## TASK PROMPT
Reproduce only the lines below from the line containing "Click the bold avoid spam filters text" to the line containing "The width and", exactly as written, with both end lines kept. Omit the pictures.

PROVIDED MATERIAL: Begin

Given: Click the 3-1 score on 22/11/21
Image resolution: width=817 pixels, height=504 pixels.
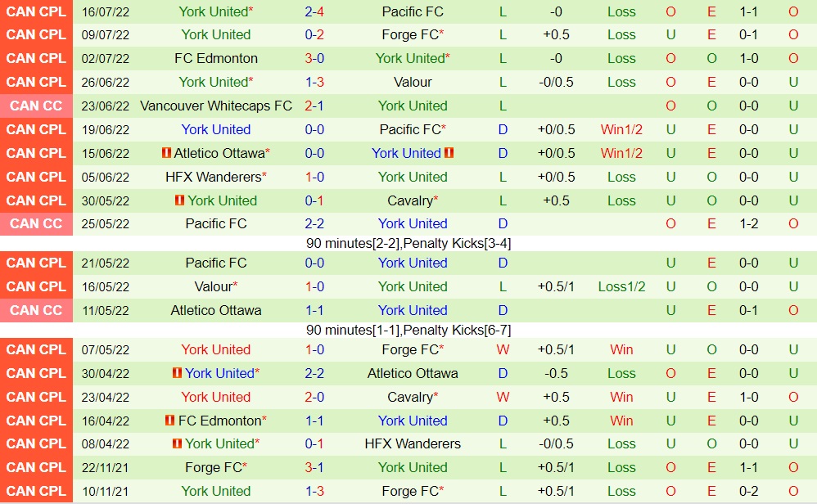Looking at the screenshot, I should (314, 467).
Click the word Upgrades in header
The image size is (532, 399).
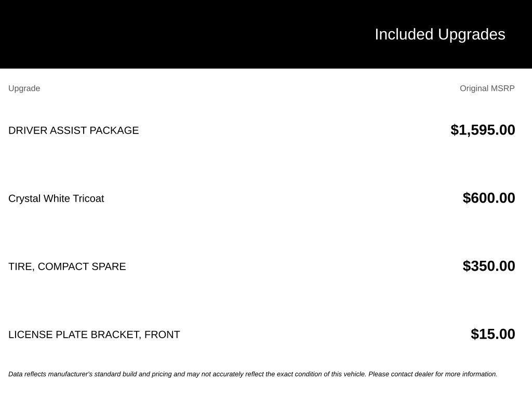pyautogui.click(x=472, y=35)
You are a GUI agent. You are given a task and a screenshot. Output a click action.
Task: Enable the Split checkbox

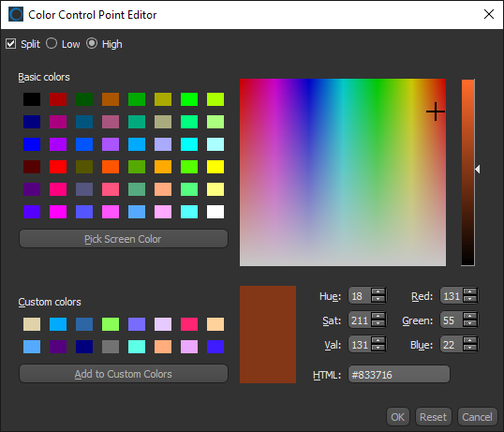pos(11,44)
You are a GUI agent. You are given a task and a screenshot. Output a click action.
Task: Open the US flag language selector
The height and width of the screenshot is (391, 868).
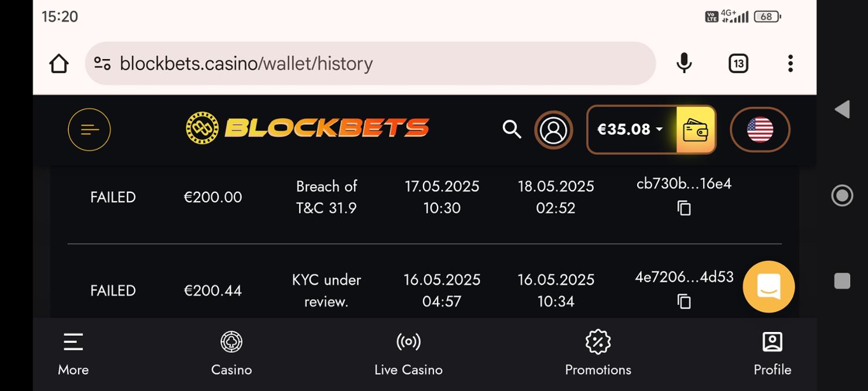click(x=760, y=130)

PROVIDED MATERIAL: End
PROVIDED MATERIAL: Begin

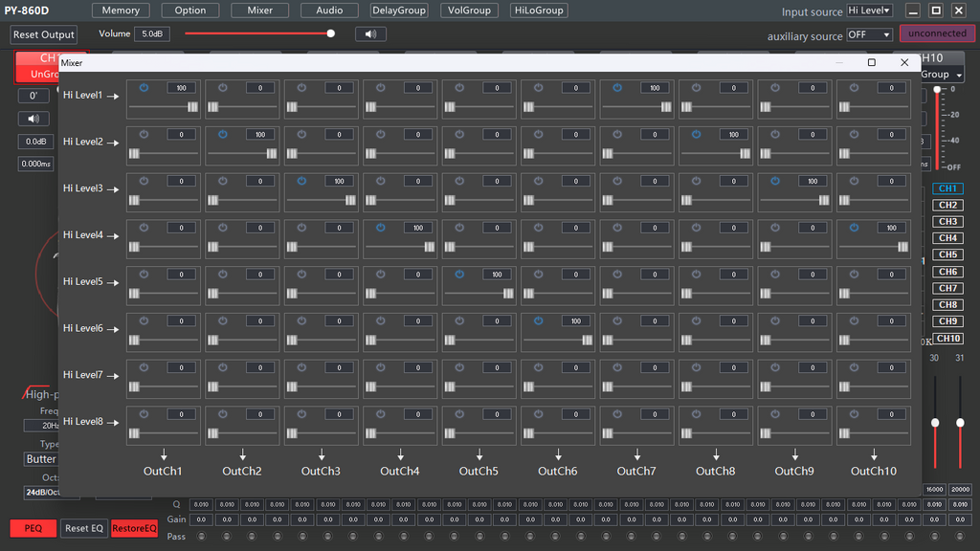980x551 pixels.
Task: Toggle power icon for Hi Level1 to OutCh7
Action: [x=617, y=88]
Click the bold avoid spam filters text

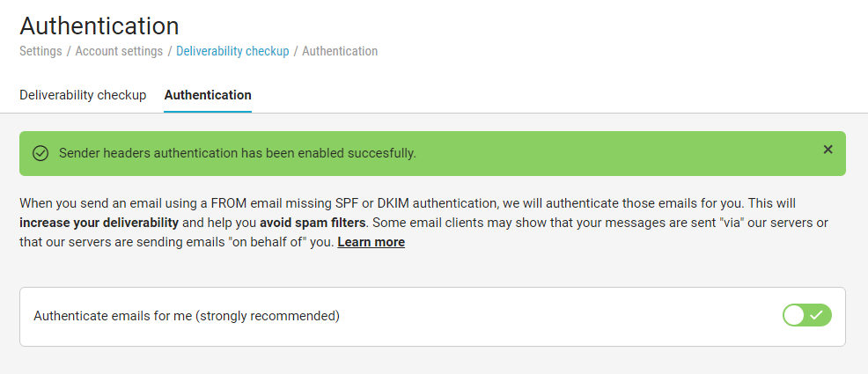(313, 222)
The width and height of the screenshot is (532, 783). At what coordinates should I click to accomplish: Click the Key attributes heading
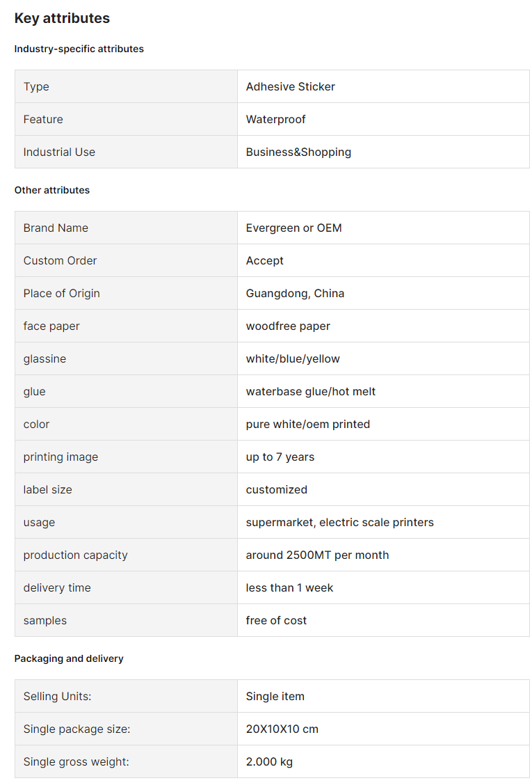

PROVIDED MATERIAL: End

## SOLUTION TO THIS EXERCISE
Click the bold avoid spam filters text

(313, 222)
The width and height of the screenshot is (532, 783). At what coordinates should I click to accomplish: Click the Key attributes heading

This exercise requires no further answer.